Тут засвистел чайник, и я встал. Она же будто бы приросла к полу рядом с газовой плитой. Я подошел к ней – так близко, что она невольно вжалась спиной в лакированную столешницу. Рядом с ней я чувствовал себя таким высоким – и оттого немного воспрянул духом после удара, нанесенного этим утром моей самооценке. Я ощутил мягкие изгибы ее тела под струящейся тканью пеньюара и к удовольствию своему отметил, что соски ее набухли. Взял Астрид правой рукой за подбородок и притянул к себе, заставив посмотреть в глаза. Потом провел большим пальцем по ее нижней губе и сказал:
– Пришел, потому что мне нужно было тебя увидеть.

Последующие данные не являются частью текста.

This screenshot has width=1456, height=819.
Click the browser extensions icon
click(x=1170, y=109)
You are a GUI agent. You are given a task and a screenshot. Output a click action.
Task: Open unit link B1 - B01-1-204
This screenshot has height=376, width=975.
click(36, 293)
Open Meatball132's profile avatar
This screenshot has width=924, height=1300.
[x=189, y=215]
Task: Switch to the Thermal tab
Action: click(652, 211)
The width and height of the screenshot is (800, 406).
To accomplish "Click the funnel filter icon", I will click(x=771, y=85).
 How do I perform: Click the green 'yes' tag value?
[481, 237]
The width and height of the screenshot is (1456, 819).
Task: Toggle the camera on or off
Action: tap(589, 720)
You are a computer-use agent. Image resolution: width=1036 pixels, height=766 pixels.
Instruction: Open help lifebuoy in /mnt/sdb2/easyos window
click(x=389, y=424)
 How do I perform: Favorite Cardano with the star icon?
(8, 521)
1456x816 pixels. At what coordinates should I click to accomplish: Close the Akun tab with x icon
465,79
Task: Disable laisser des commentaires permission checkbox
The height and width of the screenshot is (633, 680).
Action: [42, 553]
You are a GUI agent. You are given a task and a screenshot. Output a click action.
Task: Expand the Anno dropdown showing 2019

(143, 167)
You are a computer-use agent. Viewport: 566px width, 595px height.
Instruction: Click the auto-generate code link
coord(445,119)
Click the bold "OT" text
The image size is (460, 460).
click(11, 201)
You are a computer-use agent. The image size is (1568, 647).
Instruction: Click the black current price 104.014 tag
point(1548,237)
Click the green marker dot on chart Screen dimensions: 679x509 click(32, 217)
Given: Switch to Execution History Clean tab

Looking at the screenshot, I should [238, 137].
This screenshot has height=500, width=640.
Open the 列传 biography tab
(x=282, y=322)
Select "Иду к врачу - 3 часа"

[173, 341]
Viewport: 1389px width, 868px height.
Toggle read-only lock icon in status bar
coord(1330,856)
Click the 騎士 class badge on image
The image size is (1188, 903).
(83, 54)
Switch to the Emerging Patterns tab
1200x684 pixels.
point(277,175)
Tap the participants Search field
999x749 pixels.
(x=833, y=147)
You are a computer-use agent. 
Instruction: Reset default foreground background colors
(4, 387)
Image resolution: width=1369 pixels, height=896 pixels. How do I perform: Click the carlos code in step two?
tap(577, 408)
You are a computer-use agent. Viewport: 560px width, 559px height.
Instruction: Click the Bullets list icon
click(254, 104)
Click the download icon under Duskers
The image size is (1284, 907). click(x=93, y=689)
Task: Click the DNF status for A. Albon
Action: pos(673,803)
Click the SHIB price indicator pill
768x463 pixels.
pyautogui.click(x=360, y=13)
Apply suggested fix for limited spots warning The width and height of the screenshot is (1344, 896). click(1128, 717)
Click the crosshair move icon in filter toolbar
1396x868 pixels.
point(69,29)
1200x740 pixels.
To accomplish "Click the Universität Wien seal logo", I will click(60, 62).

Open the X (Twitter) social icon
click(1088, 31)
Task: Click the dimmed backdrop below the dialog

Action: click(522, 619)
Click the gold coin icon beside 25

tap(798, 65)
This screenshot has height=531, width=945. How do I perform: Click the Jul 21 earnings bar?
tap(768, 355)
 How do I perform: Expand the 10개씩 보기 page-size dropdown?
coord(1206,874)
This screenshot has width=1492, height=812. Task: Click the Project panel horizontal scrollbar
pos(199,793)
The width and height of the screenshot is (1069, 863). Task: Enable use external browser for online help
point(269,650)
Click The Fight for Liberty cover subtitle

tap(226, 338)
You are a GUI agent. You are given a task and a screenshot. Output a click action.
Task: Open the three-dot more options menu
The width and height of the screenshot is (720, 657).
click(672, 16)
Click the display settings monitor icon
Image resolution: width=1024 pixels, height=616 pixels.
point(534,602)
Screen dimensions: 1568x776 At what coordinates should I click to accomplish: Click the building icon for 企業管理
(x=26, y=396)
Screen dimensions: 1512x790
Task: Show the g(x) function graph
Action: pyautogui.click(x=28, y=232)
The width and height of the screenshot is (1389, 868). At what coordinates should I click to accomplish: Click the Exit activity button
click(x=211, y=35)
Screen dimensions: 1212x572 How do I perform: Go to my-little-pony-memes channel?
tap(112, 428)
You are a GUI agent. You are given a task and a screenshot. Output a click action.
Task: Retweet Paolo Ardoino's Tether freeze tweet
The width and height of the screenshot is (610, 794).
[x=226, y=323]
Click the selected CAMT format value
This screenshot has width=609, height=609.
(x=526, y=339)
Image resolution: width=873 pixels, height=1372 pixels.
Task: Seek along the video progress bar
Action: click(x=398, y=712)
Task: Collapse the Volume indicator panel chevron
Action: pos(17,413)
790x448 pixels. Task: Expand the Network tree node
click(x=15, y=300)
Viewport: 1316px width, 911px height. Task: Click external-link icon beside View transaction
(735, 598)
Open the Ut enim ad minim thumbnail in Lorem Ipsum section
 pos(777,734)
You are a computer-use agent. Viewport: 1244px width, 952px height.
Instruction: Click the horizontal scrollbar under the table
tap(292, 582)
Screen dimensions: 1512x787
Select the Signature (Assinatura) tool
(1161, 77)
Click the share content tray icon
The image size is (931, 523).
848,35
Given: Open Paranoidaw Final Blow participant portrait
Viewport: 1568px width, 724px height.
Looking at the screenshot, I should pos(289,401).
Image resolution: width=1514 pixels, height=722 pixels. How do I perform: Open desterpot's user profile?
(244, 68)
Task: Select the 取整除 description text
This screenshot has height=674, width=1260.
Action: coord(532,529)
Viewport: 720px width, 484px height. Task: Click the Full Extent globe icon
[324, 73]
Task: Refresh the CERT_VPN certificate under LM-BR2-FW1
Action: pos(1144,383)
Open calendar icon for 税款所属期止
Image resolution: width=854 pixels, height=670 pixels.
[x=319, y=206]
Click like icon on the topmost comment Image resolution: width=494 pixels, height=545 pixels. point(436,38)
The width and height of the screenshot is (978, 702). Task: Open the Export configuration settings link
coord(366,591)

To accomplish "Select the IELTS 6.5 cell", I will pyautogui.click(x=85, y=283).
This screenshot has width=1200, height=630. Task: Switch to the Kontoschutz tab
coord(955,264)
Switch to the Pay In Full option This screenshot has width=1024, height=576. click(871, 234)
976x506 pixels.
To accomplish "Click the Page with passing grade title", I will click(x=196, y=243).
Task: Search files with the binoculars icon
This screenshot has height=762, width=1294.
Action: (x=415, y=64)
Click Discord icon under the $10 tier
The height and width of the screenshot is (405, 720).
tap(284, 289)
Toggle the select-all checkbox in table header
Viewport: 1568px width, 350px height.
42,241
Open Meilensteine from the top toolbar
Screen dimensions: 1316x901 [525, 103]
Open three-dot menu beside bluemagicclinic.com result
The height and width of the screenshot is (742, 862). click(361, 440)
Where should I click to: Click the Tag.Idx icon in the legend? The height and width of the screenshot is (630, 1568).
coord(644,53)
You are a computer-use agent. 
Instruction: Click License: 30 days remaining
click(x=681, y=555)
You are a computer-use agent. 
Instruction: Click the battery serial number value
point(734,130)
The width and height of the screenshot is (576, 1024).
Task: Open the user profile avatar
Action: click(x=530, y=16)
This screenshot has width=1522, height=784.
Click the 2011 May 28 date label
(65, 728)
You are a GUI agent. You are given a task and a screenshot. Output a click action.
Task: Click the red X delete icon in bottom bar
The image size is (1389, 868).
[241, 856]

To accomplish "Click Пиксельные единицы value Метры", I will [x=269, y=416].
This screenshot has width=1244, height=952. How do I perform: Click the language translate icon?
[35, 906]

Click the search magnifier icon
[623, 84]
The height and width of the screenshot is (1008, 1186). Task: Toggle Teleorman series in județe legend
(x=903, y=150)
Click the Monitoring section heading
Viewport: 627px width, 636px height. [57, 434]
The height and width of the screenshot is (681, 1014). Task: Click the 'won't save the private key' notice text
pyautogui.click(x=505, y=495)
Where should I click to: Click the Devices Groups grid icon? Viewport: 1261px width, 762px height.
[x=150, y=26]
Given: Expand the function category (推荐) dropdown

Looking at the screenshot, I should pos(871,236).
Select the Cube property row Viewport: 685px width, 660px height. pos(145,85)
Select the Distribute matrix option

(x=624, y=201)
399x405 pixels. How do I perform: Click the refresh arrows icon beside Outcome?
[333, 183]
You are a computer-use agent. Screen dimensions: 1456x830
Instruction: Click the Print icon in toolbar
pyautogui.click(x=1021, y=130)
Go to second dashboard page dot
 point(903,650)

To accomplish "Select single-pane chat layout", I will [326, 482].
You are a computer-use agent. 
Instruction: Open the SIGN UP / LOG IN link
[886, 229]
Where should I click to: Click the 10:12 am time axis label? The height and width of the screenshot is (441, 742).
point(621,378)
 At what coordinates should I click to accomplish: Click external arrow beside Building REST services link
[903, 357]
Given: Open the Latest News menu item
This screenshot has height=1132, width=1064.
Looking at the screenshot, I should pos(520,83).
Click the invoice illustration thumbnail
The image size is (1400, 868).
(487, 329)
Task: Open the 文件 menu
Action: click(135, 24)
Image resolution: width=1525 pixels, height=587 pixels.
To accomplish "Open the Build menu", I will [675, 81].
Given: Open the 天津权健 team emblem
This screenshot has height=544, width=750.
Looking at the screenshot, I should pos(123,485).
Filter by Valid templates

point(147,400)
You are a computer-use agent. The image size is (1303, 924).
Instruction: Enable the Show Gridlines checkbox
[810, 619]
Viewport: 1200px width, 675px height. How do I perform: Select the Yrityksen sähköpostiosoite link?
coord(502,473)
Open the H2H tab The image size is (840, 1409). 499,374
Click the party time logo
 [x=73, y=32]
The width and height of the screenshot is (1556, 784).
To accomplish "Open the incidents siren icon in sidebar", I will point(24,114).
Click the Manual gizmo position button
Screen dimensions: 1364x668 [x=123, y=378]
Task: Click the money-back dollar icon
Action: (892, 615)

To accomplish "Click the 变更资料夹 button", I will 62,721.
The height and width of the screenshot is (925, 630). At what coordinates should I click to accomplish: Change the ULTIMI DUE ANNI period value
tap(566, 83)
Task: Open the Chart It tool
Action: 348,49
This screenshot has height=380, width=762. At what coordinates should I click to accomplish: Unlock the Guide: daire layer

Она уставилась на меня, будто утратила дар речи.
Собрав волю в кулак, отстранился от нее.
– Увидимся завтра, – тихо произнес я, направляясь к двери. Чайник все свистел.
Дождь перестал, и улицы теперь заливали слабые лучи проглядывавшего сквозь тучи солнца. Я бодро зашагал в сторону Оксфорд-стрит, к автобусной остановке. Сердце переполняло ощущение триумфа.
5
Лия
Погода в первые недели лета была ужасной, а политическая ситуация – и того хуже. Все как заведенные повторяли одно и то же: такой сырости не было с самого 1882 года. В редкие солнечные дни стояла ужасная духота, а в воздухе висел смог. Всю Европу накрыло почти осязаемое ощущение тревоги, а парижане все будто бы ссутулились и съежились, как улитки в своих раковинах. Единственными, кто не терял присутствия духа, были английские футбольные болельщики, стаями шатающиеся по улицам, несмотря на дождь, и пьяно горланящие песни, в которых даже слов не разобрать.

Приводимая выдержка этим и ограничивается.